The principal component distribution maps of four sensor arrays constructed utilizing static and dynamic mode sensing, as well as FCM and FSC polymer options, respectively, are shown in the principal component analysis of the response of the MEMS cantilever sensor array on respiratory volatiles. Microcantilever sensors have the potential for mass production, they have the benefits of convenience, cheap cost, and high sensitivity, and they have the possibility to add more features.

In the future, PCA will be required to integrate microcantilever sensors with high tech, since it improves the characteristics of data extraction from these sensors.

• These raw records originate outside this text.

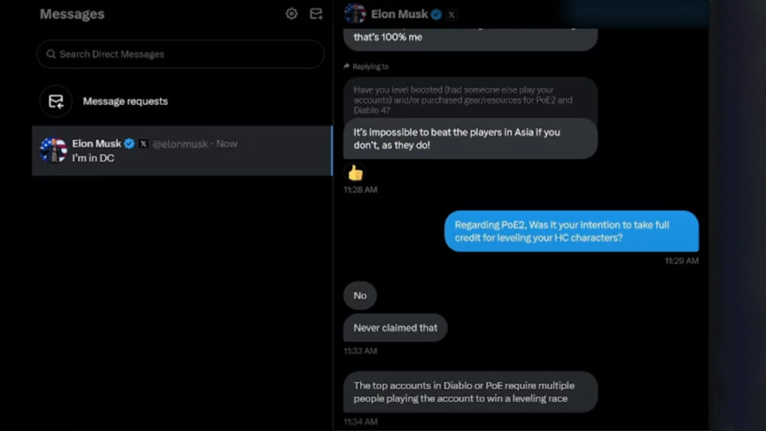Screen dimensions: 766x431
Task: Open Message requests
Action: [125, 101]
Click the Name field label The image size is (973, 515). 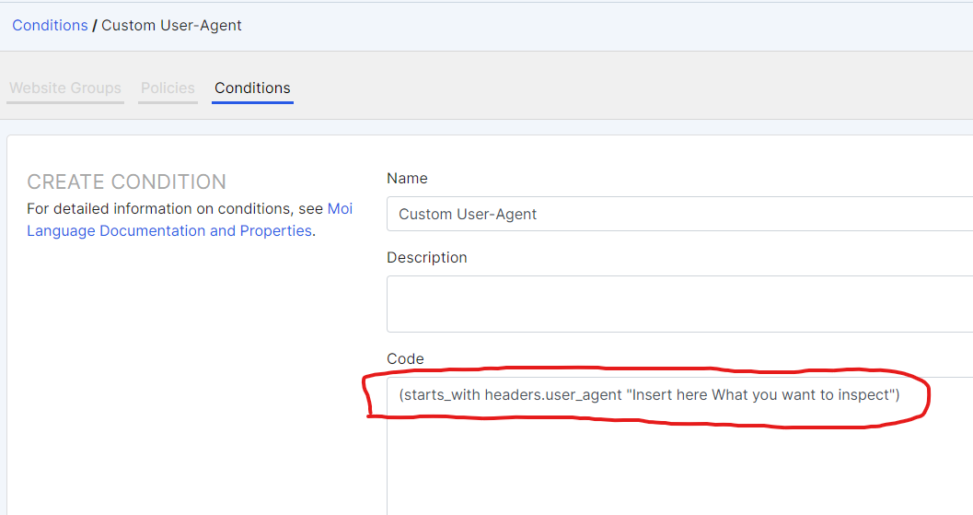click(407, 178)
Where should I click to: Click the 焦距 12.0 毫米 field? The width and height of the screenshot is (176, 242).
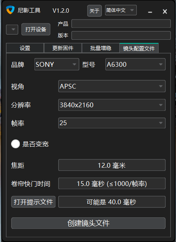112,165
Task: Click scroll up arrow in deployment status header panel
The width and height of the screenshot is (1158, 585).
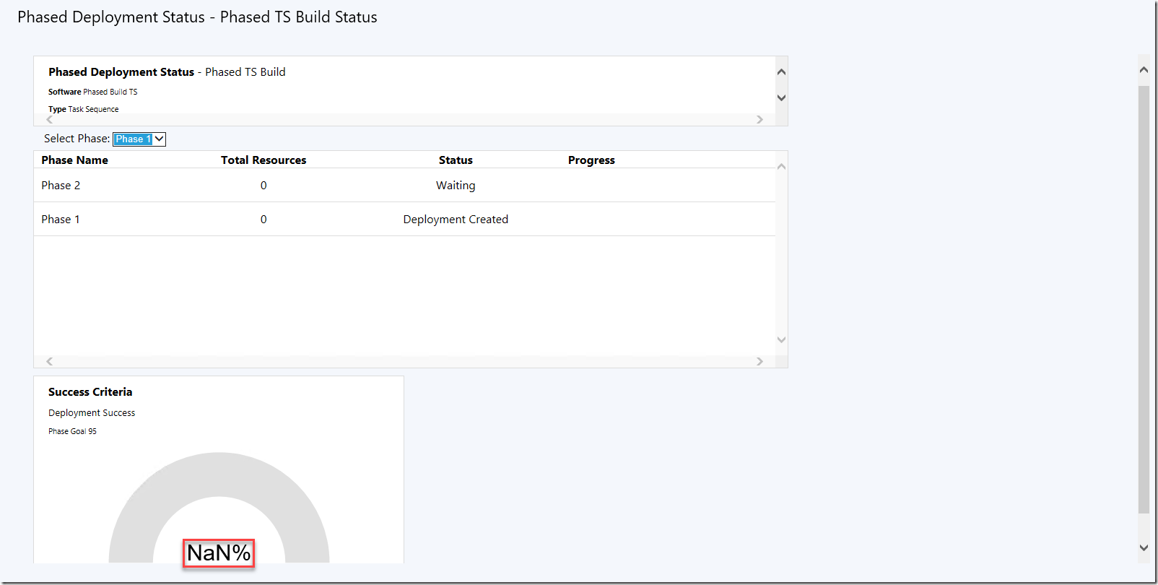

6. Challenges and Prospects of AI Applied to Microcantilever Sensors

The development and use of monitoring, optimization, and control technologies have recently been aided by artificial intelligence, data-driven technologies, cyber–physical systems, cloud computing, and cognitive computing [82]. Nonlinear algorithms, for instance, can be used to monitor dynamic systems and provide observer gains [83].

In the progress of the optimization of microcantilever biosensor systems, the lack of a significant application field for human–computer interactions has prevented a trend of full integration between microcantilever sensors and high-tech systems such as the Internet of Things, as shown in Figure 18. As illustrated in the image, there are adaptable applications and user-friendly human–machine interface applications in various sensor areas, including wearable sensor fields and human body sensor fields.

In addition, there are also some restrictions with the artificial neural algorithm and microcantilever combo. The study of artificial neural networks is a cutting-edge field that has advanced significantly in recent decades. It can get over the current bottleneck and conduct in-depth research on nonlinear phenomena because of its capacity for large-scale parallel processing, high-fault tolerance, high self-organization, adaptability, and ability to approximate any nonlinear function. However, the artificial neural network still encounters some challenges when the training samples are excessively vast and great precision is needed. The classic backpropagation (BP) neural network, as shown in Figure 19 for instance, has drawbacks, such as a high output mean square error and poor diagnostic precision. Artificial intelligence algorithms used in the sensor industry have this same issue.

Future MEMS microcantilever biosensors should be able to connect to the Internet and engage in a larger variety of human–computer interactions and interconnections. The application of AI in biosensors can benefit from deep-level data processing, such as data processing and data fusion with the aid of neural algorithms. Today, with the booming development of the Internet, cases of biosensors for human–computer interaction, such as smart bracelets, are seen everywhere. We can envision MEMS microcantilever biosensors based on neural algorithms and artificial intelligence technologies being used in a range of applications in the near future, including medical treatments, industrial production, environmental protection, and others.

7. Conclusions

Future sensors and microelectromechanical systems (MEMS) will play an increasingly significant part in our daily lives as we enter the new era of intelligence and experience the rapid growth of technology. As a result, MEMS sensor systems integrate neural networks and artificial intelligence (AI), and the following iteration of sensors will have a distinct development trajectory. This essay explores the possibility of fusing MEMS microcantilever biosensors with neural algorithms, as well as the specific case of fusing AI with MEMS biosensors. As a sensor type with several benefits, including portability, affordability, and high sensitivity, its integration with the Internet should go beyond the use of neural networks and instead help people interact with other objects in a variety of scenario applications.